- _TASKS AND EXERCISES_
1. Answer these questions using the passage on the BPAL-7 and BPAL-10 H. pylori regimens.
(a) What compliance rates did the BPAL-7 and BPAL-10 regimens have?
(b) For which antibiotic does the passage say no pretreatment susceptibility assessment was done?
(c) According to the conclusion, could these regimens be definitive alternative therapies for H. pylori eradication in this region?
2. Supply the text that follows the last sentence of the passage on the BPAL-7 and BPAL-10 H. pylori regimens.

- _SUPPLIED TEXT_
· · · ·

No relationship was observed between patient demographic characteristics, including age, gender, cigarette smoking, and alcohol drinking, and the success rate of both the BPAL-7 and BPAL-10 regimens. Previous studies have also demonstrated the eradication rate of levofloxacin-containing regimens was not associated with age [45, 46, 48], gender [4547], smoking status [25, 46], and education level [46].

Although high efficacy and compatibility with the pattern of regional bacterial resistance are the main properties of an ideal pharmacological regimen for eradicating H. pylori, tolerability, patient compliance, simplicity, and cost efficacy should not be neglected [31]. The compliance rates for the BPAL-7 and BPAL-10 regimens were 97.3% and 99.1%, respectively. Despite high compliance rates, ADRs were reported in one-third of patients. The most-reported ADRs were epigastric pain, nausea, vomiting, and bitter taste. Generally, BPAL-7 and BPAL-10 regimens were patient-compatible and well-tolerated.

4.1. Limitations

The main limitations of the present study are the lack of a regional pattern of antibiotic resistance and a local estimate of the H. pylori eradication rate, as well as the small number of patients in the groups. The absence of pretreatment susceptibility assessment for levofloxacin is another drawback. Moreover, the finding may not apply to patients with previous treatment failure and recurrence of the disease.

5. Conclusion

The BPAL-7 and BPAL-10 regimens were patient-compatible and well-tolerated. However, both regimens showed no satisfactory eradication rate. Therefore, these regimens could not be definitive alternative therapies for H. pylori eradication in this region. It is better to evaluate the efficacy and tolerability of this regimen in other geographical areas through more extended studies with a larger sample size.

· · · ·

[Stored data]
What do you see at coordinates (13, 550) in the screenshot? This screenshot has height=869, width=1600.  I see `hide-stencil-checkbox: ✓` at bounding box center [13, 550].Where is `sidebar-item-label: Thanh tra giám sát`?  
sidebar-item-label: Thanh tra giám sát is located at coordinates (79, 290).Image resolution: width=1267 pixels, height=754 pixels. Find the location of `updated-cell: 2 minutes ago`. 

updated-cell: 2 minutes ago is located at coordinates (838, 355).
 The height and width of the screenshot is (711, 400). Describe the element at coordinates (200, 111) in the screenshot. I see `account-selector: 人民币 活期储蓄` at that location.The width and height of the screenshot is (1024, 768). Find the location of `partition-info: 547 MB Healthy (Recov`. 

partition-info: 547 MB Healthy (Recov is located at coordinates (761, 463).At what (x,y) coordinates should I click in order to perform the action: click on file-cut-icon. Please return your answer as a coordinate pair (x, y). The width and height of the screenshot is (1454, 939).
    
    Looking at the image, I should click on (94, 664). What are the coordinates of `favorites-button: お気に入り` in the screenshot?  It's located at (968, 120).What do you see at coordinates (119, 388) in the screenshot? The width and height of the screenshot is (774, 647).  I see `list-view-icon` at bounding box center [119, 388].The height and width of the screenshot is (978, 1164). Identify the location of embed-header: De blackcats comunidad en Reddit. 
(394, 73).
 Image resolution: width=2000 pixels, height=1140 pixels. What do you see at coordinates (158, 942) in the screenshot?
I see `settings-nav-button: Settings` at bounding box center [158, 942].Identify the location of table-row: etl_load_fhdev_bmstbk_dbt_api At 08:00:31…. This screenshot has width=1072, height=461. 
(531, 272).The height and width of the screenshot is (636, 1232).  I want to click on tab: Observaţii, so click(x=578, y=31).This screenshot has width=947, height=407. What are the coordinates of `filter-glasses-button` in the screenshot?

· · · ·

- _EXERCISE RESPONSES_
1.
(a) The compliance rate was 97.3% for BPAL-7 and 99.1% for BPAL-10.
(b) Levofloxacin.
(c) No. The conclusion says they could not be definitive alternative therapies for H. pylori eradication in this region.

2.
Abbreviations

H. pylori:Helicobacter pylori
ADRs:Adverse drug reactions
PPI:Proton-pump inhibitor
ITT:Intention-to-treat
PP:Per-protocol
BPAL-7:Bismuth-based quadruple therapy containing pantoprazole, amoxicillin, and levofloxacin for seven days
BPAL-10:Bismuth-based quadruple therapy containing pantoprazole, amoxicillin, and levofloxacin for ten days.

Data Availability

The datasets analyzed during the current study are available from the corresponding author on reasonable request.

Disclosure

A preprint has previously been published [49]. Guilan University of Medical Sciences had no role in the execution of the study, patient recruitment, or data collection.

Conflicts of Interest

The authors declare that they have no conflicts of interest in this work.

Authors’ Contributions

FJ and FMG designed and supervised the procedure of the research. FMG, HS, and BM enrolled participants, and collected data. FJ, SH, and HS analyzed data, and MF, FJ, MA, AMG, and HS drafted the manuscript. MF, SH, and AMG edited and revised the manuscript. All authors have read and approved the final draft of the paper.

Acknowledgments

The study was financially supported by a grant from Guilan University of Medical Sciences, Rasht, Iran (grant number: 1930175713). Our organization has helped us to provide principal materials and drugs. The authors would especially like to thank the assistance and cooperation of the Health Deputy of Gastrointestinal and Liver Diseases Research Center (GLDRC) of Guilan University of Medical Sciences, Rasht, Iran.